_AIM OF THE TASK_. Return each line of the records below in which the string "computer" turns up.
══ WORKING DATA
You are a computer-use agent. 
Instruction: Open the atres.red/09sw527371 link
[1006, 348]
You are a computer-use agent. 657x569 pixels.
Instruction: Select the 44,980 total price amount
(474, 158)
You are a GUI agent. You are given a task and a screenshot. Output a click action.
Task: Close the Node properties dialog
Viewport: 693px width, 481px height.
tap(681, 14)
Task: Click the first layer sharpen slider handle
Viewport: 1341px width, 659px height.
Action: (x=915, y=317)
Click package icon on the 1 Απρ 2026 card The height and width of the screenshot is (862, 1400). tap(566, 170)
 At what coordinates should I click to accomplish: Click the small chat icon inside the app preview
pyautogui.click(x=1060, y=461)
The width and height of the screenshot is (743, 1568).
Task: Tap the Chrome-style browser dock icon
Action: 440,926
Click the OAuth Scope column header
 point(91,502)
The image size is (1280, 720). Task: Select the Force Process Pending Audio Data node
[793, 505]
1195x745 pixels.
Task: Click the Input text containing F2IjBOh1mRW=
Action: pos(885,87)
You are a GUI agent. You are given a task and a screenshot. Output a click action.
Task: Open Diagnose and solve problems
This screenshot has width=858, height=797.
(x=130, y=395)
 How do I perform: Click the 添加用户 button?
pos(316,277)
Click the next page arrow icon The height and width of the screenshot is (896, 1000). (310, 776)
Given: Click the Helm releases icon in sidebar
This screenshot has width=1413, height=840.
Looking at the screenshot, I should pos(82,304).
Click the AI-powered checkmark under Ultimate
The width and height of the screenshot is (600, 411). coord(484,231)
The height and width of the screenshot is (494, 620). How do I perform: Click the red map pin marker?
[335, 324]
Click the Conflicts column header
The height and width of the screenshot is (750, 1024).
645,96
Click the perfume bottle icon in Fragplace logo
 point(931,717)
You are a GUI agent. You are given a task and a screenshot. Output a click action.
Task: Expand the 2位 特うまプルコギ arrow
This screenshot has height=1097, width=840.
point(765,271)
════
_SOLUTION FOR THIS TASK_.
You are a computer-use agent. 
You are a computer-use agent. 657x569 pixels.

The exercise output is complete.